#### [TASK]
Reproduce the listing below word for word, starting at the line containing "Screen dimensions: 1024x576" and ending with the final line of the listing.

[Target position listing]
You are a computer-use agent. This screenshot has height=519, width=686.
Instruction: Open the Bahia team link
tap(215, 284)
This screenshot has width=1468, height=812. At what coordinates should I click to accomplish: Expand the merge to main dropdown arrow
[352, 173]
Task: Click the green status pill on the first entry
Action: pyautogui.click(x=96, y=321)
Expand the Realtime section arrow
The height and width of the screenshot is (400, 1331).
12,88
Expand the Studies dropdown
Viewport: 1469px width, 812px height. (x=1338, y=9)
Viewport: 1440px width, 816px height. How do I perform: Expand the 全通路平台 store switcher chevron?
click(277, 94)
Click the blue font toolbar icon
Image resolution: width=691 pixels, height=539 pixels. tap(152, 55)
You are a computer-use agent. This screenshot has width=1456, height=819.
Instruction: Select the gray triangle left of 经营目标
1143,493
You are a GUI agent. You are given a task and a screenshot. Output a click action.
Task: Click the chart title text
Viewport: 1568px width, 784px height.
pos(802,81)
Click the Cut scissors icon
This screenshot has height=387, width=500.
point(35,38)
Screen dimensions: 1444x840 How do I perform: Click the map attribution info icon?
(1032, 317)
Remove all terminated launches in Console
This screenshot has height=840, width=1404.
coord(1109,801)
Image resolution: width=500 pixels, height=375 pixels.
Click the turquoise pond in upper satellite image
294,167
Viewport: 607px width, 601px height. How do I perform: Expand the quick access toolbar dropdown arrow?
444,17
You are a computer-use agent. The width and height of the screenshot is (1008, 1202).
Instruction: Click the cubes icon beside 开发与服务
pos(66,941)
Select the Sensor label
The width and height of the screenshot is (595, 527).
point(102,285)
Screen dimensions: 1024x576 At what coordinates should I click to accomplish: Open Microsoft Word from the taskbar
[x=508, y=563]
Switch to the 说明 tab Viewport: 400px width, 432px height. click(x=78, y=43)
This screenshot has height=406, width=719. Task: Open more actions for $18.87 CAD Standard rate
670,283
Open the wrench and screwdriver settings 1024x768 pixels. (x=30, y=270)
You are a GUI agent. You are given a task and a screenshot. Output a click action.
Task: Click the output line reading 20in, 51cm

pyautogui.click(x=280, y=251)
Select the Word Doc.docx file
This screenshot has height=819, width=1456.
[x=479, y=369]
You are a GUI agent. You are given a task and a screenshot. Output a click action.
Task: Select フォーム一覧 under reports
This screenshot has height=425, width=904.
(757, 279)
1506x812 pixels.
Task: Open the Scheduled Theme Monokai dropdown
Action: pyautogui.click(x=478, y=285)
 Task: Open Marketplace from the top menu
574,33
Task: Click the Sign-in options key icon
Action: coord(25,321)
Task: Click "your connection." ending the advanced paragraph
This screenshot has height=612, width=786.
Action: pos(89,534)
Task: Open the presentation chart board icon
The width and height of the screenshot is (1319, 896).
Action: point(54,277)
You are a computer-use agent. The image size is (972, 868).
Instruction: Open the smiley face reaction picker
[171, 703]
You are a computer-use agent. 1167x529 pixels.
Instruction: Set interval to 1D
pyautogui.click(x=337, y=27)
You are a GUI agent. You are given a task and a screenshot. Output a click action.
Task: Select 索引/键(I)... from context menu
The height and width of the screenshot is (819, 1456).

#### [WRITTEN RESPONSE]
Screen dimensions: 1024x576 At what coordinates should I click to accomplish: Open Microsoft Word from the taskbar
[x=508, y=563]
Switch to the 说明 tab Viewport: 400px width, 432px height. click(x=78, y=43)
This screenshot has height=406, width=719. Task: Open more actions for $18.87 CAD Standard rate
670,283
Open the wrench and screwdriver settings 1024x768 pixels. (x=30, y=270)
You are a GUI agent. You are given a task and a screenshot. Output a click action.
Task: Click the output line reading 20in, 51cm

pyautogui.click(x=280, y=251)
Select the Word Doc.docx file
This screenshot has height=819, width=1456.
[x=479, y=369]
You are a GUI agent. You are given a task and a screenshot. Output a click action.
Task: Select フォーム一覧 under reports
This screenshot has height=425, width=904.
(757, 279)
1506x812 pixels.
Task: Open the Scheduled Theme Monokai dropdown
Action: pyautogui.click(x=478, y=285)
 Task: Open Marketplace from the top menu
574,33
Task: Click the Sign-in options key icon
Action: coord(25,321)
Task: Click "your connection." ending the advanced paragraph
This screenshot has height=612, width=786.
Action: pos(89,534)
Task: Open the presentation chart board icon
The width and height of the screenshot is (1319, 896).
Action: point(54,277)
You are a computer-use agent. The image size is (972, 868).
Instruction: Open the smiley face reaction picker
[171, 703]
You are a computer-use agent. 1167x529 pixels.
Instruction: Set interval to 1D
pyautogui.click(x=337, y=27)
You are a GUI agent. You are given a task and a screenshot. Output a click action.
Task: Select 索引/键(I)... from context menu
The height and width of the screenshot is (819, 1456).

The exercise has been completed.